*** Dataset extract

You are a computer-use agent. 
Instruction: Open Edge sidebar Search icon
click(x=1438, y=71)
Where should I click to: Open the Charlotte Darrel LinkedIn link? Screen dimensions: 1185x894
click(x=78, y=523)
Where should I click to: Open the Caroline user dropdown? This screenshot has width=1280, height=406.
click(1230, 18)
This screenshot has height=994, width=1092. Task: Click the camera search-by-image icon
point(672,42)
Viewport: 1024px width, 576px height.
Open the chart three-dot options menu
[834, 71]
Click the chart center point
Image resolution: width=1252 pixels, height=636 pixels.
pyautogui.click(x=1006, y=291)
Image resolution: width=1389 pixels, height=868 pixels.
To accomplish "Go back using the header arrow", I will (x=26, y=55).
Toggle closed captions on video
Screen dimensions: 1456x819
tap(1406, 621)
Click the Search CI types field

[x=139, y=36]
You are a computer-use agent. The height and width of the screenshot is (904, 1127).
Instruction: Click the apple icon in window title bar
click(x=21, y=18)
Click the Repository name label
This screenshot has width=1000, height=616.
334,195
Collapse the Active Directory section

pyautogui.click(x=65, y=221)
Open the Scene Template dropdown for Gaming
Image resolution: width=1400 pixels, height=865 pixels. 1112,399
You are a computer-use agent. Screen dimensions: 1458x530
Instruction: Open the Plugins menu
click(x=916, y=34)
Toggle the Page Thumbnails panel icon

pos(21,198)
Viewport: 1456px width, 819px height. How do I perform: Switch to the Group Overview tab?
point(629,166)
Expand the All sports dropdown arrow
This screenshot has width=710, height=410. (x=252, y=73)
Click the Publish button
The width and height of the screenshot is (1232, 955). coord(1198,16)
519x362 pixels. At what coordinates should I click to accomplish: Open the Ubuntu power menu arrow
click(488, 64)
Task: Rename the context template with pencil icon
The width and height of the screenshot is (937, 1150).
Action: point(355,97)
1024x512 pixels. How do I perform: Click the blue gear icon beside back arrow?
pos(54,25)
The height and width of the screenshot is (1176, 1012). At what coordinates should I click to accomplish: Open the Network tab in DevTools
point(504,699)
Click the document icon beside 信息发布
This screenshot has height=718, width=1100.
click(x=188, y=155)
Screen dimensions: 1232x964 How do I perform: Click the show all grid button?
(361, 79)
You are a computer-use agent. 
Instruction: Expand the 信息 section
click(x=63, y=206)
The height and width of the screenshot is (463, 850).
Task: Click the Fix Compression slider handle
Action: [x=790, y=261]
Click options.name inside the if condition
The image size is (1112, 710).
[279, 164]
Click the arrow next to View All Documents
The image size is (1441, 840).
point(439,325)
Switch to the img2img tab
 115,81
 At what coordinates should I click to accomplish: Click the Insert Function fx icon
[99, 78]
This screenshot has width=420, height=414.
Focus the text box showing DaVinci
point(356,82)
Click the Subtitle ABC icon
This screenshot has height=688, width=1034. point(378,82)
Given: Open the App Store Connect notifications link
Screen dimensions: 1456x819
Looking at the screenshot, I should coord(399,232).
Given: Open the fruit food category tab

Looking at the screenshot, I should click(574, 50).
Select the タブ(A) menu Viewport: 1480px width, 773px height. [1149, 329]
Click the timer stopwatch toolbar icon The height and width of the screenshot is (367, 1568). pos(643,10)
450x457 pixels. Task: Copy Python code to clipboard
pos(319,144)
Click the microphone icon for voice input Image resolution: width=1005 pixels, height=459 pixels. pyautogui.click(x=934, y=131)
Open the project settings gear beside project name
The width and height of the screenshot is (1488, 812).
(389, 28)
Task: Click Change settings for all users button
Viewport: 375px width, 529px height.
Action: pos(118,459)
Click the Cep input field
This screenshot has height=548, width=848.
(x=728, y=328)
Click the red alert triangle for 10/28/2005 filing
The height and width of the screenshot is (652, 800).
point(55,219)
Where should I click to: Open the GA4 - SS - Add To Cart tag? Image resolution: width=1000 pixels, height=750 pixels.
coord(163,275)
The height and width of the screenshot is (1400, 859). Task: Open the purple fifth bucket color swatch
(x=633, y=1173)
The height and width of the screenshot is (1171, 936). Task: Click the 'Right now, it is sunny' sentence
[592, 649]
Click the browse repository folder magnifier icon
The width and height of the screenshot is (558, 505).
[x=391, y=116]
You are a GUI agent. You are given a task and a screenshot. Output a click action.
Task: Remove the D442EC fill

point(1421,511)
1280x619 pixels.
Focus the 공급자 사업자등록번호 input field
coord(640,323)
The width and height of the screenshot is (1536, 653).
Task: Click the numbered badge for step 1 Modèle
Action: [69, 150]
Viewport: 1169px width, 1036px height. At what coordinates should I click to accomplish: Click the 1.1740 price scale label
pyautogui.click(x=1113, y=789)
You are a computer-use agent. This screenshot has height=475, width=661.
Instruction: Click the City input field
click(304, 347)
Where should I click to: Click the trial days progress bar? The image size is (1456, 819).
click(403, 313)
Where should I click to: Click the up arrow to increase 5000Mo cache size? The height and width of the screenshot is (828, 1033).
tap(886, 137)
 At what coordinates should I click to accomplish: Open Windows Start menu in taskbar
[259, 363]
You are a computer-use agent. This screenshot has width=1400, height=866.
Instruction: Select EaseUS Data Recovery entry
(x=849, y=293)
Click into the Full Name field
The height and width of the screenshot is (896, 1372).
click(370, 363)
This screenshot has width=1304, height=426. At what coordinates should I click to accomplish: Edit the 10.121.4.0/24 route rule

******

Return everything from the line that contains "You are a computer-use agent. The" down to the line that contains "click(488, 64)", both lines included, reproducing each line without change.

■ Complete response ■
You are a computer-use agent. The height and width of the screenshot is (904, 1127).
Instruction: Click the apple icon in window title bar
click(x=21, y=18)
Click the Repository name label
This screenshot has width=1000, height=616.
334,195
Collapse the Active Directory section

pyautogui.click(x=65, y=221)
Open the Scene Template dropdown for Gaming
Image resolution: width=1400 pixels, height=865 pixels. 1112,399
You are a computer-use agent. Screen dimensions: 1458x530
Instruction: Open the Plugins menu
click(x=916, y=34)
Toggle the Page Thumbnails panel icon

pos(21,198)
Viewport: 1456px width, 819px height. How do I perform: Switch to the Group Overview tab?
point(629,166)
Expand the All sports dropdown arrow
This screenshot has width=710, height=410. (x=252, y=73)
Click the Publish button
The width and height of the screenshot is (1232, 955). coord(1198,16)
519x362 pixels. At what coordinates should I click to accomplish: Open the Ubuntu power menu arrow
click(488, 64)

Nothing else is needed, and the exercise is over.